Three Platforms, Three Ways to Lose Your Data
Between April 9 and 17, 2026, the three biggest AI platforms all shipped or updated sub-agent delegation — letting one AI hand off work to another AI — as a first-class feature:
- April 9: Anthropic launched Managed Agents in public beta. Each sub-agent gets a fresh session — a clean conversation slate — plus an instruction string.
- April 15: OpenAI updated its Agents SDK with sandboxed sub-agent routing. Default behavior: pass the entire conversation history to the next agent.
- April 17: Google ADK (Agent Development Kit), which first shipped multi-agent support in late March, updated its multi-agent docs and session state model — basically a shared whiteboard where agents scribble notes to each other. Their own docs include this gem: "the Root Agent is effectively out of the loop."
Three platforms. Three incompatible mechanisms. Zero documentation on what actually gets lost at the handoff boundary.
The Telephone Game, Quantified
Here's how each platform passes context when Agent A delegates to Agent B:
# OpenAI: passes a filtered message list via HandoffInputData
class HandoffInputData:
input_history: list # full chat history, filterable
pre_handoff_items: list
new_items: list
# Default: everything passes through.
# But input guardrails (safety filters) apply ONLY
# to the first agent. The rest run unguarded.

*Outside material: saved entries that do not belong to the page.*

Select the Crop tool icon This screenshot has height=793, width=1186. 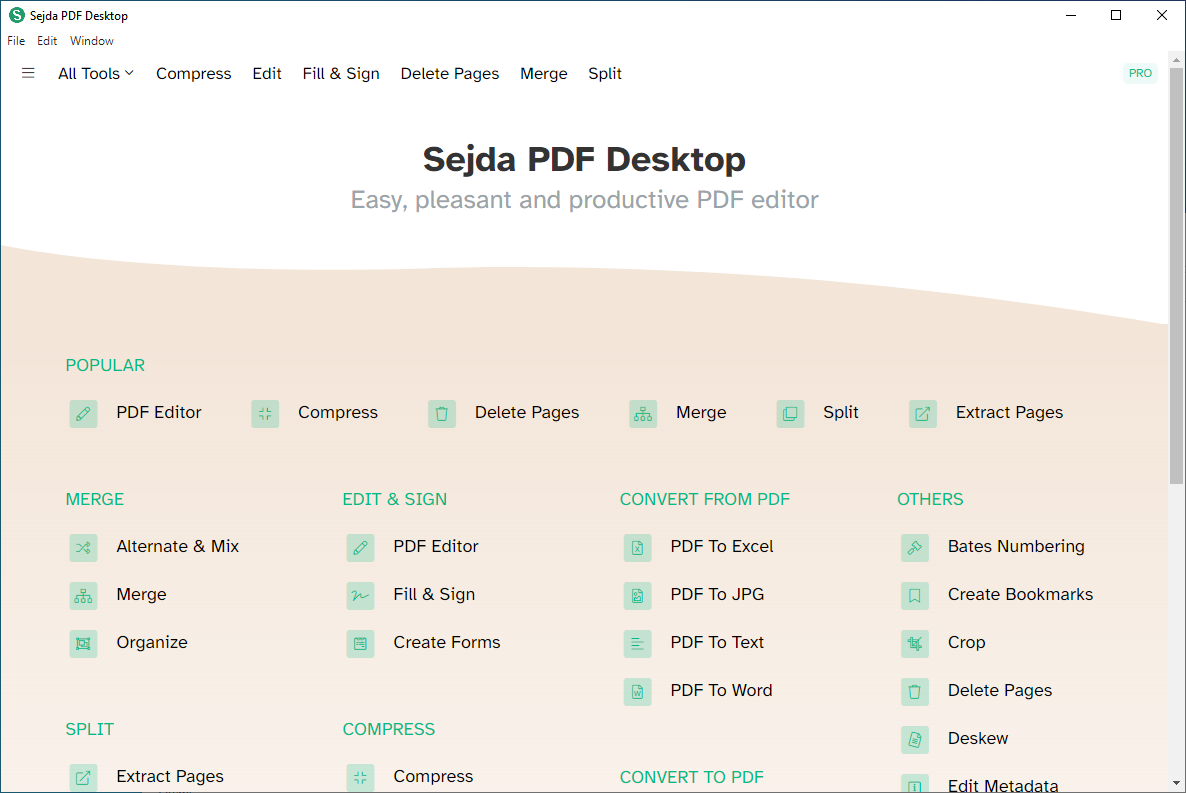pos(914,644)
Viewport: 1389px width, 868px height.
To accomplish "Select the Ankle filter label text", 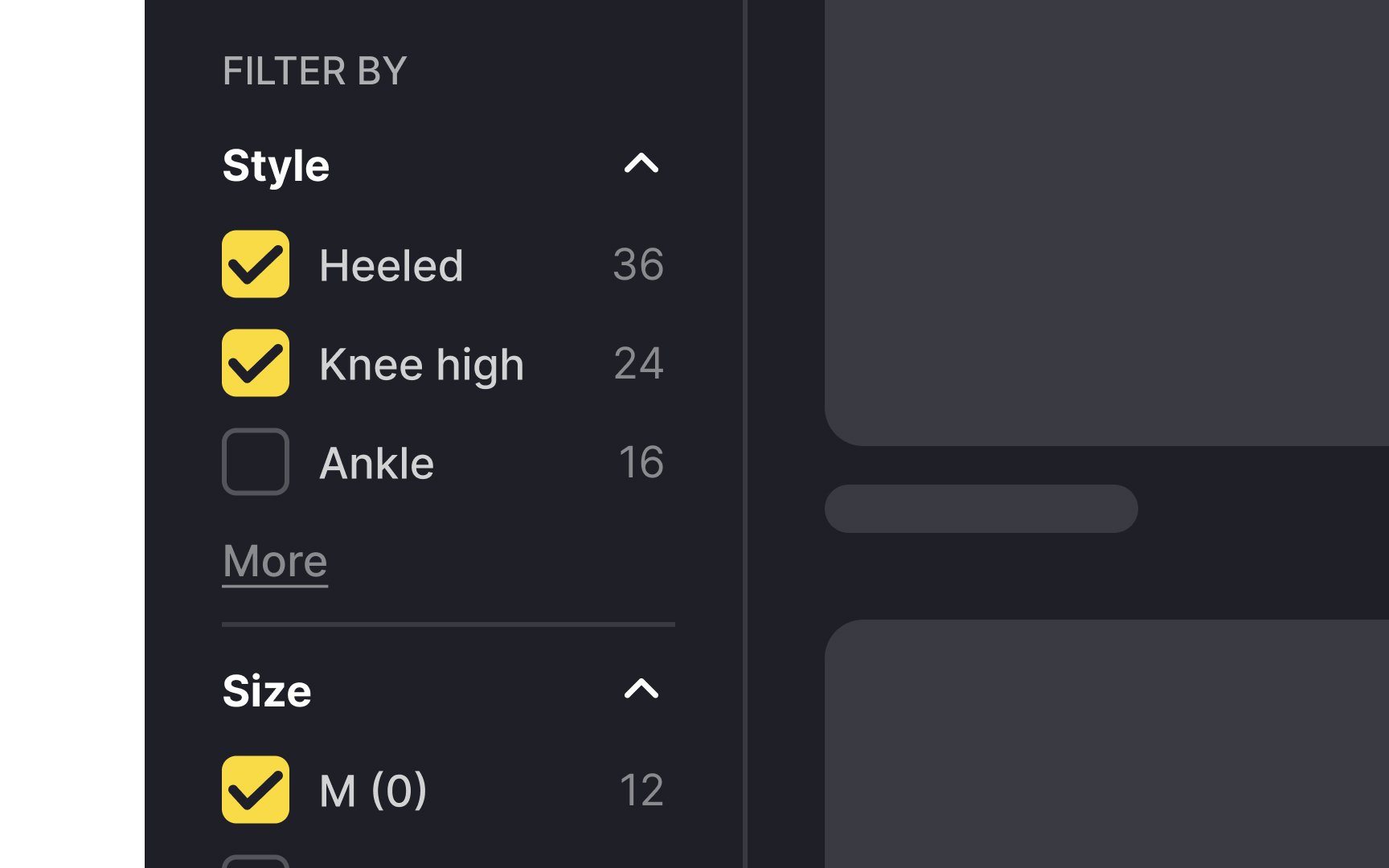I will tap(376, 463).
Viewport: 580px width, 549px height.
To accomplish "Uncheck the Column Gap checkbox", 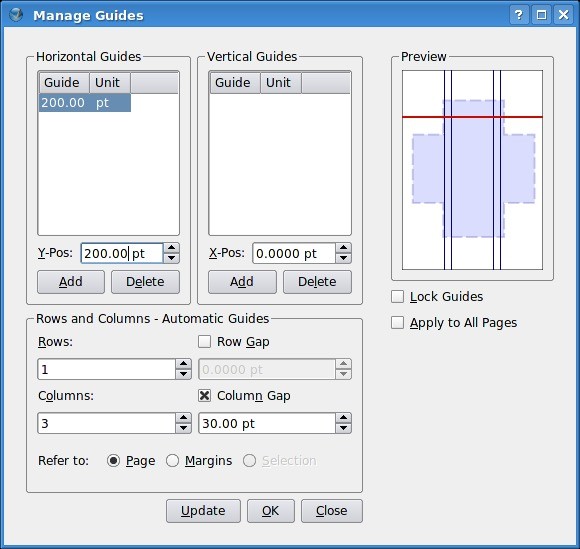I will point(205,395).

# Anthropic: starts a brand-new session per agent
# POST /v1/sessions → fresh context, clean slate
# "brains can pass hands to one another"
# ...but the new brain starts with selective amnesia
# Google ADK: shared state dictionary
session.state["research_results"] = findings
# Other agent reads the key. If it exists.

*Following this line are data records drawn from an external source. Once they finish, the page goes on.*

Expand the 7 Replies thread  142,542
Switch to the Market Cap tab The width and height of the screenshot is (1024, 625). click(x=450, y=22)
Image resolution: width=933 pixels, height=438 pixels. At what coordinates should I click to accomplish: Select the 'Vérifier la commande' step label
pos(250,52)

# Parallel execution? Race conditions (two agents
# writing to the same key simultaneously) are on you.
The decay isn't theoretical. A February 2026 UC Berkeley study of 1,600+ traces across seven agent frameworks found failure rates up to 86.7%. XTrace analysis showed a research agent producing 3,000 useful tokens — word-chunks the AI processes — buried in 40,000 tokens of total context. That's a 93% noise ratio at the handoff. The study broke failures into three categories: context loss (information simply vanishing between agents), context corruption (information arriving but semantically distorted), and context dilution (useful information drowned in noise). A March 2026 Google DeepMind paper on multi-agent coordination measured 39–70% reasoning degradation at delegation boundaries.
As BriefHQ put it on March 11: "What disappeared along the way was not raw information. What disappeared was decision context."
The Price of Fixing It
Your options aren't great:
- Serialize full context into the delegation prompt — burns tokens (at ~$5–25 per million for frontier models) and eats your context window alive
- Shared memory stores — adds vendor lock-in and another point of failure
- Skip delegation entirely — back to single-agent monoliths that choke on complex workflows
No platform provides a built-in mechanism for a parent agent to verify what its child actually received versus what the parent sent. You're managing a team that can't CC you on emails.
Before You Decompose
Before you split your agent into a multi-agent workflow, run one dead-simple test: inject a specific constraint at the top of the chain and check whether the bottom agent honors it. Something like "never use pandas" or "all outputs must be in metric units." If the last agent violates it — congratulations, you found your context leak.
Take it a step further. Log the token count at each handoff boundary. If Agent A sends 3,000 tokens of research and Agent B's effective context only contains 200 tokens of it, you know exactly where the drain is. No fancy tracing framework required — a print statement at each delegation point tells the whole story. Do this before deploying to production. Do this before writing a single line of orchestration code.
Every platform pitches multi-agent delegation as "managing a team." But the team members can't read each other's notes, the meeting minutes get shorter at every level of the org chart, and nobody built a mechanism to detect the information loss. An October 2025 Gartner report predicts over 40% of agentic AI projects will be canceled by 2027. Looking at the handoff architectures these three platforms shipped in April 2026, that number feels optimistic.